THE TASK
Extract every line of the rows below that contains the string "resolution".

[Element lookup rows]
********************

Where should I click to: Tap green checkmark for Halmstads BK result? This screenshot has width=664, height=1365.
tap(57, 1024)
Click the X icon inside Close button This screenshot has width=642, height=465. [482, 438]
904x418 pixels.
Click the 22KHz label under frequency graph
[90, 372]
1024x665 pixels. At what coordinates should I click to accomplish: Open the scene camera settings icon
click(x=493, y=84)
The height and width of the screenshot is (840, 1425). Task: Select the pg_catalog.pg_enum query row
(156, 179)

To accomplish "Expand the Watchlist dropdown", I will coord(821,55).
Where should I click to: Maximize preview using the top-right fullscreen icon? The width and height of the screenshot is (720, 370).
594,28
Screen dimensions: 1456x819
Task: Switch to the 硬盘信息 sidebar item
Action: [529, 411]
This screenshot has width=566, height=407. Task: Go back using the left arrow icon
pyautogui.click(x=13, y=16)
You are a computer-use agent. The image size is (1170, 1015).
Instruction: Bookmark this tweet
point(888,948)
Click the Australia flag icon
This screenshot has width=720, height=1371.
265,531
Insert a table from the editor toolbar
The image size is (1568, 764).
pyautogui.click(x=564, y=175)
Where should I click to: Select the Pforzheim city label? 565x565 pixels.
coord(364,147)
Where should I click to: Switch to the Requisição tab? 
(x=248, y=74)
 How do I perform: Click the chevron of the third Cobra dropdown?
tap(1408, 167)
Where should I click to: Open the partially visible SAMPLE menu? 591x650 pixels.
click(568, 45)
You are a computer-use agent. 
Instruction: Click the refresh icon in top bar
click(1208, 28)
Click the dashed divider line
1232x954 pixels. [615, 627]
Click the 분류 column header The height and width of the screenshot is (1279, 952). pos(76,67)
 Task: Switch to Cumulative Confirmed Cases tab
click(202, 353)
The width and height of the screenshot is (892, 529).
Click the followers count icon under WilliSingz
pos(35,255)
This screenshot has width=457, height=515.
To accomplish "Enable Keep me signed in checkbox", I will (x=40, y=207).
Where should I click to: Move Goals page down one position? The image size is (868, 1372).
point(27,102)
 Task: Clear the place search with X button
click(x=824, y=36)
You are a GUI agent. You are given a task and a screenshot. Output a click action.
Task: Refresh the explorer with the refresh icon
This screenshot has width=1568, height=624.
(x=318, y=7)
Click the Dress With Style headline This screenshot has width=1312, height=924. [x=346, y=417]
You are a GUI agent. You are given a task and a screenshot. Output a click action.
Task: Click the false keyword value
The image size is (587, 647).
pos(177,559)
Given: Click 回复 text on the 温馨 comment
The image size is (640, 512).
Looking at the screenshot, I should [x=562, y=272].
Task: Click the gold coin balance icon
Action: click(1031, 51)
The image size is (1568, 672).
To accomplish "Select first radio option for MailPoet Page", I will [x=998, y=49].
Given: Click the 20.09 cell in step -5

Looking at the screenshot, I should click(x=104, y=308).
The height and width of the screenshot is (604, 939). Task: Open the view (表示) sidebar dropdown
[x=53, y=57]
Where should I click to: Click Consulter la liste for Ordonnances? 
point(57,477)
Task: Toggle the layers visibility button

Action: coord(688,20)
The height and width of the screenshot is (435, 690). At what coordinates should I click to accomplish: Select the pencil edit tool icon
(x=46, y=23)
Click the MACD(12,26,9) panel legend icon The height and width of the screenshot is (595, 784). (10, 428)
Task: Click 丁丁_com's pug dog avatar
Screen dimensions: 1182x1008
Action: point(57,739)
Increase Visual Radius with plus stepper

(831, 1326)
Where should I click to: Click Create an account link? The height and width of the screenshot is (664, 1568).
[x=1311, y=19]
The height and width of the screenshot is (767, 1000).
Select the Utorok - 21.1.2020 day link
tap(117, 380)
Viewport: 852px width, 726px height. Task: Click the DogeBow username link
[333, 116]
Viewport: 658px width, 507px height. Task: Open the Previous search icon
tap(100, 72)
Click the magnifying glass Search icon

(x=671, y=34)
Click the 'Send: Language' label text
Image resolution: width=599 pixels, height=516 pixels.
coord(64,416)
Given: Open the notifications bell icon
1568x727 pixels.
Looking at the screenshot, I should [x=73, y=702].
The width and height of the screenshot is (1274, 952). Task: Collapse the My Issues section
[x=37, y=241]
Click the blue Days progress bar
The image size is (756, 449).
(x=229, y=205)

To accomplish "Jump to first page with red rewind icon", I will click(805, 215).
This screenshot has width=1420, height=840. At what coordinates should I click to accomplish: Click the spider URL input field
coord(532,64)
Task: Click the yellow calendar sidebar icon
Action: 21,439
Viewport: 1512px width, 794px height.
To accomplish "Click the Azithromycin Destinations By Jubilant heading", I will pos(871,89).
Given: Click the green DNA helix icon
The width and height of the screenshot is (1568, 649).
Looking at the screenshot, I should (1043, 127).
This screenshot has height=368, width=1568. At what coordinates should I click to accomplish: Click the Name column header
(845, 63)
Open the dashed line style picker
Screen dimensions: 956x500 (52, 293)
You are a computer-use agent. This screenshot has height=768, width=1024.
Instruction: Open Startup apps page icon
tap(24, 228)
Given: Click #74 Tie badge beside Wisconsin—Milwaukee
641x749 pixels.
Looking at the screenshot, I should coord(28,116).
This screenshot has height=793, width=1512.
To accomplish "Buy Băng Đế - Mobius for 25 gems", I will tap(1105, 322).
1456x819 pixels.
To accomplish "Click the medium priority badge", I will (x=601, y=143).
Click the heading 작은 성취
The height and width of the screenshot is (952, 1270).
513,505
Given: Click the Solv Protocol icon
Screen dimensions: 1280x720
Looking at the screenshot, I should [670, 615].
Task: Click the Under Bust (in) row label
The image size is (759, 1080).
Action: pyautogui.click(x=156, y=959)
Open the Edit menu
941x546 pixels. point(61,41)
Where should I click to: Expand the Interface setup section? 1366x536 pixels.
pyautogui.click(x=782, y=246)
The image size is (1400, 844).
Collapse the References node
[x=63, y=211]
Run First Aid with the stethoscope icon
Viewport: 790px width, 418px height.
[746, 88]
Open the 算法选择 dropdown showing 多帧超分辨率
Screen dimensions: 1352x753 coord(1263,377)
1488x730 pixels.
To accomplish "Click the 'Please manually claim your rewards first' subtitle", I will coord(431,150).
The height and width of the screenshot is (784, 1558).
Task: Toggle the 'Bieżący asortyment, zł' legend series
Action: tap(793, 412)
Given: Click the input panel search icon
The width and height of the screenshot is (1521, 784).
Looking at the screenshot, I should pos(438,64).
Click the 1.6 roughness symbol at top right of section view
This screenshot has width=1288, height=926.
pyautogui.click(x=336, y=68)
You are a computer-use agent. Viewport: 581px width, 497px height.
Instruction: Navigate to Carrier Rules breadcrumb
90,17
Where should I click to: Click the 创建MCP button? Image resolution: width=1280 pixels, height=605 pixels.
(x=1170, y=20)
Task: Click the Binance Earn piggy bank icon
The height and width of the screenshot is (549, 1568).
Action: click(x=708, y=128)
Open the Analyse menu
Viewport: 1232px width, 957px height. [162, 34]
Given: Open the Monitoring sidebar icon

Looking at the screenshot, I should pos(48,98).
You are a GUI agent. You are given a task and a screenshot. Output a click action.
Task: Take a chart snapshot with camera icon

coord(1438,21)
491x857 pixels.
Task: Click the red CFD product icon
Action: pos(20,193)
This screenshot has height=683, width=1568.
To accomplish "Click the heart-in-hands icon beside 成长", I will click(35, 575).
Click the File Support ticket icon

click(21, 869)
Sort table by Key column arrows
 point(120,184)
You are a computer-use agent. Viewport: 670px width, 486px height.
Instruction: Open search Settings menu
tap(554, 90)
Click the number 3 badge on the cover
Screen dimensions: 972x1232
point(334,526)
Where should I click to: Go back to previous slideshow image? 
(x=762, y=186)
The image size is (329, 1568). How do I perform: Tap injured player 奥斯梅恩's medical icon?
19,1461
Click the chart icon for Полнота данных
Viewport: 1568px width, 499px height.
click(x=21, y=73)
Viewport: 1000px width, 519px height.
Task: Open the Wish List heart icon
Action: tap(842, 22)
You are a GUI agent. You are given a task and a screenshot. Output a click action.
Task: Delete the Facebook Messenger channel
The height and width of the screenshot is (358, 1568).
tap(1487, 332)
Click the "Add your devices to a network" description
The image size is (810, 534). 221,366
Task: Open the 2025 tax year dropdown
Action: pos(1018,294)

********************

RESULT BELOW
Image resolution: width=599 pixels, height=516 pixels.
Where should I click to: Click the 创建MCP button? Image resolution: width=1280 pixels, height=605 pixels.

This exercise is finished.